Illinois has been more successful in implementing other social justice elements of its law. That includes plans to expunge more than 700,000 cannabis-related arrest records. The state already has wiped clean about 500,000 of those.

And last week, Illinois announced $31.5 million in grants generated from weed sales would be doled out to organizations in communities hit hardest by the war on drugs. The law requires that 25 percent of marijuana tax revenues go to those communities.

But the stumble to get to the first lottery is raising concerns about whether true social equity can really be achieved in the booming marijuana industry.

How the licensing works

During the first round of licensing, each applicant could seek up to 10 of the 75 initial dispensary slots. The original plan was for all of those licenses to be allocated through a lottery. But the state’s plan was thrown into disarray when only 21 applicants secured all the lottery slots and none of them were for minority-owned businesses. Now state officials are considering holding a second lottery, though that would need to be approved by the Legislature. Ultimately, the state could license as many as 500 dispensaries.

“The application process was extraordinarily exhaustive and one of the hardest applications in the country, which was antithetical to the kind of folks you say you want to let into the industry,” said Ron Holmes, a former aide to Sen. Dick Durbin (D-Ill.) and now a consultant to some of the social equity candidates.

Social equity applicants typically don’t have as much disposable income as big corporations, Holmes added. Companies already in the cannabis industry, whether in medical or adult-use, had a leg up on the competition to get in the lottery. They have the $2,500 for each application, money to secure property for a dispensary and cover the legal costs of making sure their applications were flawless.

The 21 candidates who made it to the lottery correctly filled all the boxes required by the state for social equity status. That meant meeting at least one of three criteria: 51 percent ownership by one or more individuals who have lived at least five of 10 years in an area disproportionately impacted by criminal marijuana enforcement; a past arrest for a drug offense that is now eligible for expungement; or 51 percent of employees live in disproportionately impacted areas. They also included a veteran, which some candidates didn’t realize was a criteria, costing them five points.

The rules didn’t require applicants to be minorities. Wealthy white candidates could still pull together a team that met all the criteria.

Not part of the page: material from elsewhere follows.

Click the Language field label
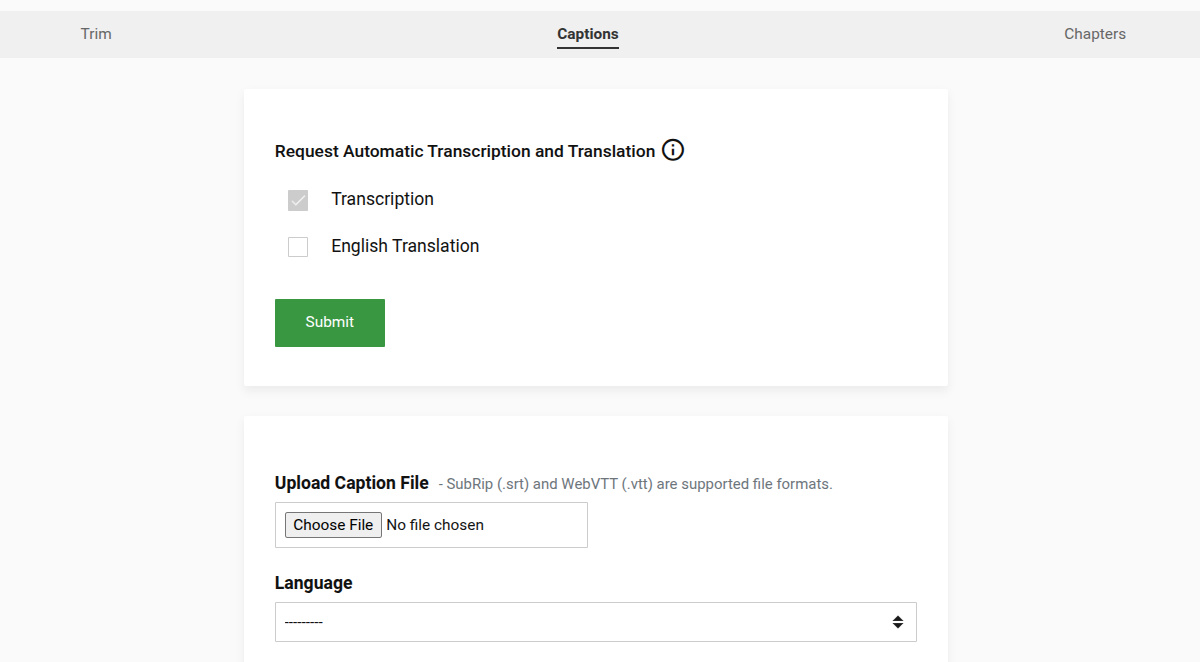Screen dimensions: 1200x662 314,582
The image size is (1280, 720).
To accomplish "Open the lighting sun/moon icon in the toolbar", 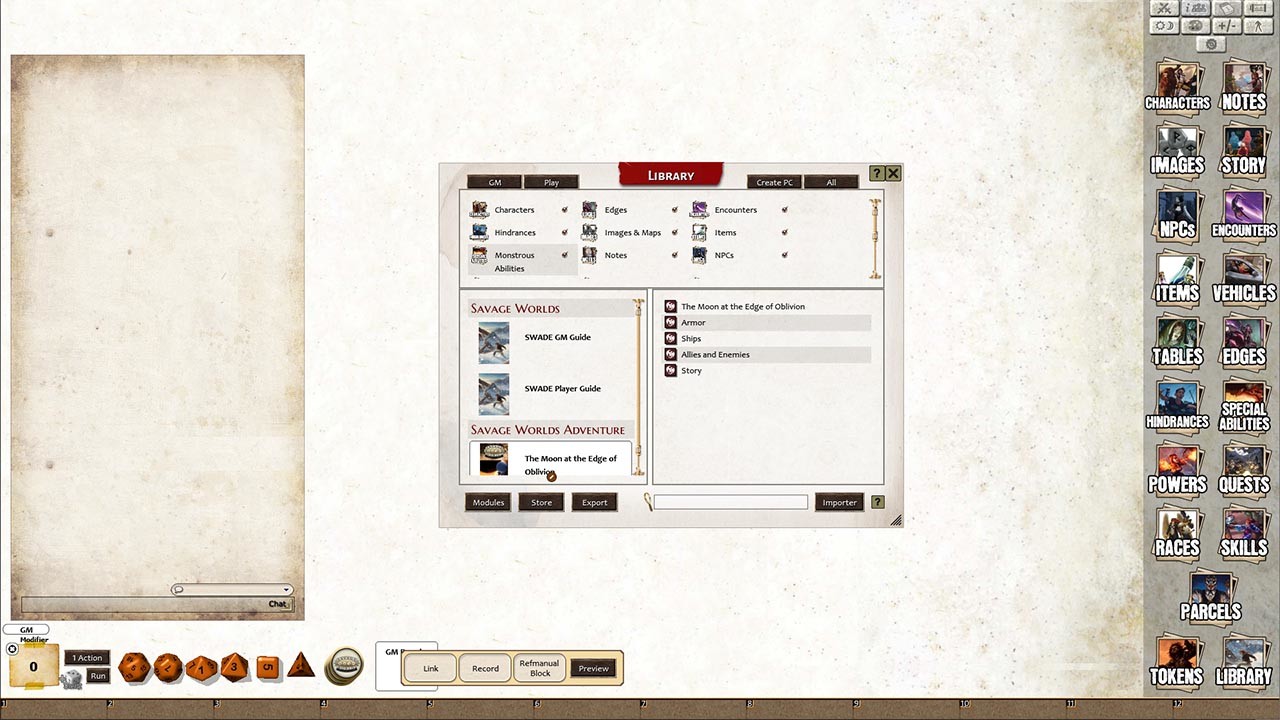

State officials are taking steps to boost the chances that subsequent lotteries will have more minority owners in the mix. The state is offering help to lower licensing fees and low-interest business loans to help promote diversity in the industry.

Some are skeptical that it’s enough to help small businesses get off the ground.

“There’s a small section of people who have cash and control of the money. When you have an industry and emerging market, and you can only join if you have cash, you’ve already eliminated Black people,” said Democratic state Rep. La Shawn Ford, a member of the state Legislative Black Caucus.

Eric Berlin, co-head of the Dentons law firm’s cannabis group, is among the skeptics who say it’s difficult to achieve true social equity in a capitalist society. Consumers, after all, typically care about finding the best products, service and price points — not necessarily who owns the shop.

Given the stumbles and subsequent lawsuits in Illinois and other states, Berlin said he wondered whether the competitive application process should be scrapped. Establishing minimum standards to qualify for license lotteries might work better.

“We have to ask ‘What do we want to accomplish in social equity?’” Berlin said. “It’s not to just enrich one person, but to try to take a step forward on equalizing the gross disparity that has negligibly affected certain communities along the way.

“It’s hard to make that right for all those people. So you try to make it right for communities.”